◆ TEXT SEGMENT
------------------------------------------------------------------------

1b. (Not shown) Before starting the refined work, I went back to the original drawing and removed the character and chair from scene, then filled in the undrawn parts of the scene that would have been behind the character. I also shifted the scene inside the monitor a little bit to the left to make more room for the characters.

2. Rough sketch. I make a more formal sketch to finalize the layout and poses. I used Clip Studio's 3D models as references and a perspective ruler to lay out the environment.

3. Final sketch. I use separate layers in multiple folders for the various props and the character which makes it easier to plan, especially when so many of the parts overlap. If you look closely, you can see that I draw some parts that I know will be completely hidden behind others, particularly the basic body shape, to make sure it will all make sense together. Keeping them on separate layers also makes it easier to shift the positions of individual features when final details on foreground features might change the layout needs.

4. Inking. I scale the canvas up to four times the size and use a variable-width inking brush for the character and a constant-width brush for hard things on vector layers. I use lots of different layers for different parts, which makes it easier to overdraw and erase as needed. Planning for the line coloring later, I try to use a different vector layer for each part that would be differently colored as linework such as one for the character's skin, one for everything that will have black linework, etc.

5. Color blocking. I set the folder containing all the different inked vector layers as the reference layer. Then I made new raster layers underneath and started filling in the flat colors. Sometimes I used a round pen, sometimes the color fill bucket, usually with the fill set to follow only the reference layer, stopping at the middle of a vector.

6. Form shading. I create desaturate blue solid color layers and start painting in the basic form shading with a soft airbrush. I used linear burn for the environment and a stronger, stylistic contrast on the characters, using simple, cartoony cel-shading.

7. Cast shadows. I make a brown layer set to multiply and start painting in the cast shadows with soft brush, using a smaller brush in places where the object casting the shadow is closer to the thing the shadow is on.

8. Backlight. For the secondary lights, I used a desaturate pink layer and a white layer (set to screen). Then I paint with a soft airbrush on opposite sides of shiny objects. The forelight is used only on the shiniest parts, mainly the decorations. When I combine it with the form shading, backlighting really makes the characters pop. I don't use any backlight on non-reflective objects.

10. Shiny. For the shine, I used a solid white layer for the primary shine, painting with a soft watercolor brush, then another, stronger white layer, painted with a variable-width brush for specular highlights on just the shiniest surfaces. After painting all the shine, I use the cast shadow layer to make a selection and delete the shine from anywhere covered by shadow.

11. For the natural blush, I add in a raster layer and airbrush red just on the skin for the cheeks and places where bone is near the surface of the skin. I used the same approach for make-up.

------------------------------------------------------------------------

◆ THINGS TO DO
[A] Please reproduce the part of the art tutorial starting at "2. Rough sketch." and ending at "out the environment.".
[B] Lay out the records starting at the line that contains "The height and width of the screenshot is (562, 999)." and ending at the line that contains "Action: pos(810,144)" as a Markdown table with the columns Row and Line, omitting blank lines.
The records are unrelated to the art tutorial.

------------------------------------------------------------------------

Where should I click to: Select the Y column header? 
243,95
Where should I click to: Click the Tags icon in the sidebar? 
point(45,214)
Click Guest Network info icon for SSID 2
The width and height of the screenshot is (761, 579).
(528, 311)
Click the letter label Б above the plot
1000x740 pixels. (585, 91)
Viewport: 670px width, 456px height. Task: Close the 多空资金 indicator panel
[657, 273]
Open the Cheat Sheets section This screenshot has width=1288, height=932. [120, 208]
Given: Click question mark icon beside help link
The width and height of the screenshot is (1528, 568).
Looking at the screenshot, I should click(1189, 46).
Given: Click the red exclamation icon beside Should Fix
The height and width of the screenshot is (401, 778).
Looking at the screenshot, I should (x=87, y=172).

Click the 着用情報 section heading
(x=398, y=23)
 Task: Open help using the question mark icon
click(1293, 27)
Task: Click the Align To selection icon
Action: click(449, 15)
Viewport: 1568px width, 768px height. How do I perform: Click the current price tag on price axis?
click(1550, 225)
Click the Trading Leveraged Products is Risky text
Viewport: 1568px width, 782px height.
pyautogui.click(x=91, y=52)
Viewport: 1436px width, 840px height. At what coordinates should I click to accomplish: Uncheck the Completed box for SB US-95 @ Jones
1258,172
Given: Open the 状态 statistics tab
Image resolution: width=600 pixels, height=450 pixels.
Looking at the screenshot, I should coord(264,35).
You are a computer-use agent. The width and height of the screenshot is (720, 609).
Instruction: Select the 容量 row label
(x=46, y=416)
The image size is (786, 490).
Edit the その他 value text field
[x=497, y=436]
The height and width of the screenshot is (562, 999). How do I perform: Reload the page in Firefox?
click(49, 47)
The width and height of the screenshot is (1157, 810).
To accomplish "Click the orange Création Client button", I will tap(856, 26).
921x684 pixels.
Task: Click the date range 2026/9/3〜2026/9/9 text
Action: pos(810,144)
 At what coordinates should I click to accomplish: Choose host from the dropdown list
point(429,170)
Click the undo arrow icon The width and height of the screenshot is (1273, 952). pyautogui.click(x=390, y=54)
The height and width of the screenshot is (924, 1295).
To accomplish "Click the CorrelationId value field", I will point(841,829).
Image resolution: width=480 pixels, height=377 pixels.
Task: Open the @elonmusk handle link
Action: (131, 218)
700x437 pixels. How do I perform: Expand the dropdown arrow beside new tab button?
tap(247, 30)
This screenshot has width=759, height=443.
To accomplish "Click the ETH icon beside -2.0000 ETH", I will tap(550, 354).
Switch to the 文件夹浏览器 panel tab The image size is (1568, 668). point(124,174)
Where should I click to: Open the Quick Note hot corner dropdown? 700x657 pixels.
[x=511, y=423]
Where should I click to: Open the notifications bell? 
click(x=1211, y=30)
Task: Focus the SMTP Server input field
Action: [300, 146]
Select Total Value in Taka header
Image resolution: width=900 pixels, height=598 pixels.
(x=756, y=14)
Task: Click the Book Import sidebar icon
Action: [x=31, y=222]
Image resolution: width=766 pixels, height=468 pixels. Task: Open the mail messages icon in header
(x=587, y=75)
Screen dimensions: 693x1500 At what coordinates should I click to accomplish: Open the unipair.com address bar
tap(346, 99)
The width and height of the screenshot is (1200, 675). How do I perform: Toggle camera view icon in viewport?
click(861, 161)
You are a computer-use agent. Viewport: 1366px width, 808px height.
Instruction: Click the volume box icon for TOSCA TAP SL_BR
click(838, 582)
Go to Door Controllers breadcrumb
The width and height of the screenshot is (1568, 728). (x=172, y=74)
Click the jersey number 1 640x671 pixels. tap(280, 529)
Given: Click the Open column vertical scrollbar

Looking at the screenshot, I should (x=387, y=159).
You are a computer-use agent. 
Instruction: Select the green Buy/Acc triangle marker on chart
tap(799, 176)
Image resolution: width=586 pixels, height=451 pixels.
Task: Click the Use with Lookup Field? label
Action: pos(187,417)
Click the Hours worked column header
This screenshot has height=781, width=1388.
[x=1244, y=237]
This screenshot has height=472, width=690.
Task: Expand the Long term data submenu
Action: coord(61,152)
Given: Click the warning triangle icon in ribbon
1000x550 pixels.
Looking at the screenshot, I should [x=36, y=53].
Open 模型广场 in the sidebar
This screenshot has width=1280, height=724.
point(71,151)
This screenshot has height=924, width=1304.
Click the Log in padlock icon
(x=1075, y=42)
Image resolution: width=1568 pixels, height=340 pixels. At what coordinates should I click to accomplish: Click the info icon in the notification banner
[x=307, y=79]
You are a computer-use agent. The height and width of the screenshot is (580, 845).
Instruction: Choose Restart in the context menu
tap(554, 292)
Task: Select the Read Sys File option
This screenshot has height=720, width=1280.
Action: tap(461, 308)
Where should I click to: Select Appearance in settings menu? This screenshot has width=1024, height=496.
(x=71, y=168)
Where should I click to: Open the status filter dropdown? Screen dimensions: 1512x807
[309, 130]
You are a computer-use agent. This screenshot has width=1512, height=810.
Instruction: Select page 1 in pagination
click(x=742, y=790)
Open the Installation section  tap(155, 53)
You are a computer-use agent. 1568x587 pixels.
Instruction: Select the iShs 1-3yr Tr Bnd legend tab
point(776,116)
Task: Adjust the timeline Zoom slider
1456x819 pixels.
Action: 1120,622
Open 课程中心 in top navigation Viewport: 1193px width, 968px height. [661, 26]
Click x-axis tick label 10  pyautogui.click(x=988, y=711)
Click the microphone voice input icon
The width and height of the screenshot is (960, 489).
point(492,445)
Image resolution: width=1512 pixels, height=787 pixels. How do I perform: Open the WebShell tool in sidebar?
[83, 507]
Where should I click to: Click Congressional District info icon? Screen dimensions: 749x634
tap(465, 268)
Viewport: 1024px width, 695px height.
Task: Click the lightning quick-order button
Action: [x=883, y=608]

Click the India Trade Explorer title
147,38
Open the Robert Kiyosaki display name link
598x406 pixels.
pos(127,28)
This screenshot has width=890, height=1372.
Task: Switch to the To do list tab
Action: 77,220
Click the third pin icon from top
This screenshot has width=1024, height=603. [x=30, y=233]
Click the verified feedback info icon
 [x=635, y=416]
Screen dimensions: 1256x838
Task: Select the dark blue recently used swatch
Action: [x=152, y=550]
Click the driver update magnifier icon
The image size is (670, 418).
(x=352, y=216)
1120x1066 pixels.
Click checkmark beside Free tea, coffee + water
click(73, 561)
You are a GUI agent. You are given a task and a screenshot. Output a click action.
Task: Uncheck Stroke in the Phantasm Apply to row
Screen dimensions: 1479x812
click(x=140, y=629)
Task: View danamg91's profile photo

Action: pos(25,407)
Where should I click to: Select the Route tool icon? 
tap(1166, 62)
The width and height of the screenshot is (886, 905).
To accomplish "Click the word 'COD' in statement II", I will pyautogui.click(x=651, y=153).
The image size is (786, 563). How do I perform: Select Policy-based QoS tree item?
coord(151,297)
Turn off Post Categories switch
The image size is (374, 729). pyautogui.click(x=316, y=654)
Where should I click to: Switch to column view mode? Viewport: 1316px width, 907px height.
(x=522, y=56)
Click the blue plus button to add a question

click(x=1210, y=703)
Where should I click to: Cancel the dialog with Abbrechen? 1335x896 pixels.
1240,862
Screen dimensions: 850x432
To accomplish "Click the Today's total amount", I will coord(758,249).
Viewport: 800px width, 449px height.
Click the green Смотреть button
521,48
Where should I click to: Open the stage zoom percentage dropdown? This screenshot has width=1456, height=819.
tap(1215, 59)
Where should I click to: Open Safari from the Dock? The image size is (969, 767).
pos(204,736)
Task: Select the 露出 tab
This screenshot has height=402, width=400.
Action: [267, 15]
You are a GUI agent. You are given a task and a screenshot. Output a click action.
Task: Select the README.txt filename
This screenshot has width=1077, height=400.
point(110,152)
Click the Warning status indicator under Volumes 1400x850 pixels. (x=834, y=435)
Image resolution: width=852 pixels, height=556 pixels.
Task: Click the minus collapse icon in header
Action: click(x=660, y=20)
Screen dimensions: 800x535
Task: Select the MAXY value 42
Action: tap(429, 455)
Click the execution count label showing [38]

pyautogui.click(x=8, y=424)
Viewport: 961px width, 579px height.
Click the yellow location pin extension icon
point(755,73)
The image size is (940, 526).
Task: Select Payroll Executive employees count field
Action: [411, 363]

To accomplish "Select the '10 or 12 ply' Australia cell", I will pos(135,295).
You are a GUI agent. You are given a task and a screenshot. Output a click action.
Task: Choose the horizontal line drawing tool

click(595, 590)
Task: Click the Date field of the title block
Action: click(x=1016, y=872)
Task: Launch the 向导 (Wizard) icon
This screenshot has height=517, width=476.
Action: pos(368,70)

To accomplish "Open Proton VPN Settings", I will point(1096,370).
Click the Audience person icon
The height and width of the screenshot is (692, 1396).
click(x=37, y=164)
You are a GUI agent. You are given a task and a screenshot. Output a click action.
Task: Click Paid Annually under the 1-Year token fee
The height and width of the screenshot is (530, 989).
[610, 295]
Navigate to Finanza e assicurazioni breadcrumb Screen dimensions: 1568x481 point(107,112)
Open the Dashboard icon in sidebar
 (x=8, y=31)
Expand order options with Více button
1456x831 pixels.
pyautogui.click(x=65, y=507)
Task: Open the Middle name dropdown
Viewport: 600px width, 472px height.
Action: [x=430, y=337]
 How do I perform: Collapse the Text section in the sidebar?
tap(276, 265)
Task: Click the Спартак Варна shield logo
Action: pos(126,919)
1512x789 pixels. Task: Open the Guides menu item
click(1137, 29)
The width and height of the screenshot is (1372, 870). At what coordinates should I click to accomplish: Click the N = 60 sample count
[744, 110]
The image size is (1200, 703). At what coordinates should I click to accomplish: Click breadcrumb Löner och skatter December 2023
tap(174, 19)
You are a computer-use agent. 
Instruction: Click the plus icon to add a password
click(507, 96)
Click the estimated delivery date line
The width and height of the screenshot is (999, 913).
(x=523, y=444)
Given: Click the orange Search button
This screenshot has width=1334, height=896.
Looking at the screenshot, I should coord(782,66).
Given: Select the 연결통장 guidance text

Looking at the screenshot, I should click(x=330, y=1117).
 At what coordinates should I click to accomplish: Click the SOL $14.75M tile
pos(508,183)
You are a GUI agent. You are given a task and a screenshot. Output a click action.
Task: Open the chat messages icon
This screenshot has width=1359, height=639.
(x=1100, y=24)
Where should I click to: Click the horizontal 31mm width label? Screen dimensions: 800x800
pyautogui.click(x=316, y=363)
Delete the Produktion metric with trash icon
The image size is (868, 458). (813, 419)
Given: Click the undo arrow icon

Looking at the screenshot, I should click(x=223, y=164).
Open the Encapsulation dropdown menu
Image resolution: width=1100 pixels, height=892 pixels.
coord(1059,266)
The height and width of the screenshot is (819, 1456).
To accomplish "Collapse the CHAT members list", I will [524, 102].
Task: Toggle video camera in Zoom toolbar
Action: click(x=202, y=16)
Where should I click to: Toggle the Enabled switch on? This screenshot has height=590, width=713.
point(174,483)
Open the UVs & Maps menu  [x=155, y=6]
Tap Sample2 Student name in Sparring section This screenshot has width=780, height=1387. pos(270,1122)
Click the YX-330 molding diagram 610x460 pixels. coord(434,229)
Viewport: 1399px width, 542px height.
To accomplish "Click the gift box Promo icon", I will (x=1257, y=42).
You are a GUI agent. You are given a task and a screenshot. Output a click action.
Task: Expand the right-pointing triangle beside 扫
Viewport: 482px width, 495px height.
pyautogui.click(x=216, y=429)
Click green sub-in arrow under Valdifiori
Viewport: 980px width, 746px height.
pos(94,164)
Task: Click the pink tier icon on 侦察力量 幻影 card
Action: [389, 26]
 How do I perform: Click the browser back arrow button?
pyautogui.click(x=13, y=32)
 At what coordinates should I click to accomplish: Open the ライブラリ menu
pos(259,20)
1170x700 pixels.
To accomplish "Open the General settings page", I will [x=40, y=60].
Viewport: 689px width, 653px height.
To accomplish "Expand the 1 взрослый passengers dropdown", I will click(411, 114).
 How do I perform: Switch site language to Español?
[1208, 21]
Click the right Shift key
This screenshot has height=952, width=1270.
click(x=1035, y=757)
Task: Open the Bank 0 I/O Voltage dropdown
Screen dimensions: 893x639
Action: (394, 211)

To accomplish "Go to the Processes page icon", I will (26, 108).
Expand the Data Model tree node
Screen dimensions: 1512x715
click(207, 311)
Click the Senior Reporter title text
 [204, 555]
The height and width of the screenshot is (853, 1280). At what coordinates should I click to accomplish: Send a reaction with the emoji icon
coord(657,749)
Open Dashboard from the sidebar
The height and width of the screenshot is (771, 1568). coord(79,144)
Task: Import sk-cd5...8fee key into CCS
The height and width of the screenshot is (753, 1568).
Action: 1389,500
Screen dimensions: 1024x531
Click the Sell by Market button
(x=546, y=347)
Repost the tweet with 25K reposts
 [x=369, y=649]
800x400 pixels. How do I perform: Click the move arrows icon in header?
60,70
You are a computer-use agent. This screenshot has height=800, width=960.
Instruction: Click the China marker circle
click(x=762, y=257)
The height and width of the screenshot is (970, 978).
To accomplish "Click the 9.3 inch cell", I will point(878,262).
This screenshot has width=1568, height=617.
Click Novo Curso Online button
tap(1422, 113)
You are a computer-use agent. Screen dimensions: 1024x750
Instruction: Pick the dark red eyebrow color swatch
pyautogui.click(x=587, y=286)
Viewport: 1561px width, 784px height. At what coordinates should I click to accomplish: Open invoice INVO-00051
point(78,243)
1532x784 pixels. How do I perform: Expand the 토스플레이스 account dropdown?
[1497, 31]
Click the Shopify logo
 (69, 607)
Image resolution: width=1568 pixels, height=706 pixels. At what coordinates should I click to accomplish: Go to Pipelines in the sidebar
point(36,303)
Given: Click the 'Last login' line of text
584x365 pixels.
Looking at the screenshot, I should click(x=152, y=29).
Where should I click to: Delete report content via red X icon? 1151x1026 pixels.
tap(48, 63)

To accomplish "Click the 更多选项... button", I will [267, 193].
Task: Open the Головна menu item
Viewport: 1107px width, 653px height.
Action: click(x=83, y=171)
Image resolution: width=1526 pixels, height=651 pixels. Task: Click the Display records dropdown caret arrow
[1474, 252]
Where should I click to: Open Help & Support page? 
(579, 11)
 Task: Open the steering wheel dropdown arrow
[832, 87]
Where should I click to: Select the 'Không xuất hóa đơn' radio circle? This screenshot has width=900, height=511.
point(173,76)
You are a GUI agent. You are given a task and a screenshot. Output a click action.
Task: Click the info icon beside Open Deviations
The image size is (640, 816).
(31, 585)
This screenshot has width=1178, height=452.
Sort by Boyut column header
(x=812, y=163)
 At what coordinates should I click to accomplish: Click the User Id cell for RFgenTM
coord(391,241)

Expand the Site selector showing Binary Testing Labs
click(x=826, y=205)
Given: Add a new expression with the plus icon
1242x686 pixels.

------------------------------------------------------------------------

◆ WORKED ANSWERS
[A]
2. Rough sketch. I make a more formal sketch to finalize the layout and poses. I used Clip Studio's 3D models as references and a perspective ruler to lay out the environment.

[B]
| Row | Line |
|---|---|
| 1 | The height and width of the screenshot is (562, 999). How do I perform: Reload the page in Firefox? |
| 2 | click(49, 47) |
| 3 | The width and height of the screenshot is (1157, 810). |
| 4 | To accomplish "Click the orange Création Client button", I will tap(856, 26). |
| 5 | 921x684 pixels. |
| 6 | Task: Click the date range 2026/9/3〜2026/9/9 text |
| 7 | Action: pos(810,144) |